• Set task: Copy the lines of the data below word for word, from the line containing "Expand 앱 정보" through the last line of the data, with both of those lines included.

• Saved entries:
* start *
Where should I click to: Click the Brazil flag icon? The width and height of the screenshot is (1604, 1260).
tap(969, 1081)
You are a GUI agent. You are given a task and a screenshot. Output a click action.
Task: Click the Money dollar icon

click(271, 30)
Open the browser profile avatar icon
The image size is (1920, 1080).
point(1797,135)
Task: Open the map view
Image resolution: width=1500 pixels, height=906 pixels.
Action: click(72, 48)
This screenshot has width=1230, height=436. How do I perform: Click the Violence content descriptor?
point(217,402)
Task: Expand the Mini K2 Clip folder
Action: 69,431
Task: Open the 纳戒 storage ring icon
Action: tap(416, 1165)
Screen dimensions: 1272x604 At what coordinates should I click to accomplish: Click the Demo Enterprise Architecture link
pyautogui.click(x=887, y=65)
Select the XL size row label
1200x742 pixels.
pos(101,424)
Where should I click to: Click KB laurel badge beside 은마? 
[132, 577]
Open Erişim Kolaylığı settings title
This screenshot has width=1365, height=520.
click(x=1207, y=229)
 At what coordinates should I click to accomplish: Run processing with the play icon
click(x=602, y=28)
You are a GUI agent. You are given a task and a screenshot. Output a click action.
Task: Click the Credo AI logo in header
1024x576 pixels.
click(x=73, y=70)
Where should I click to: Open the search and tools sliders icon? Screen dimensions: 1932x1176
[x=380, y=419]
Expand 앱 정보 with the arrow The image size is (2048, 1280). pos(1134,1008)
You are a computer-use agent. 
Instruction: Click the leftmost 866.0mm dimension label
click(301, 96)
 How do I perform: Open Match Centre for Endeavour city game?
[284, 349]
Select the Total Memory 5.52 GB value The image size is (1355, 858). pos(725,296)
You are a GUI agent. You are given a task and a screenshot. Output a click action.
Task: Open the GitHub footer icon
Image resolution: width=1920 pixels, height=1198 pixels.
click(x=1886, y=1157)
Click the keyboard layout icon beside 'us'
* end *
• Result below:
Expand 앱 정보 with the arrow The image size is (2048, 1280). pos(1134,1008)
You are a computer-use agent. 
Instruction: Click the leftmost 866.0mm dimension label
click(301, 96)
 How do I perform: Open Match Centre for Endeavour city game?
[284, 349]
Select the Total Memory 5.52 GB value The image size is (1355, 858). pos(725,296)
You are a GUI agent. You are given a task and a screenshot. Output a click action.
Task: Open the GitHub footer icon
Image resolution: width=1920 pixels, height=1198 pixels.
click(x=1886, y=1157)
Click the keyboard layout icon beside 'us'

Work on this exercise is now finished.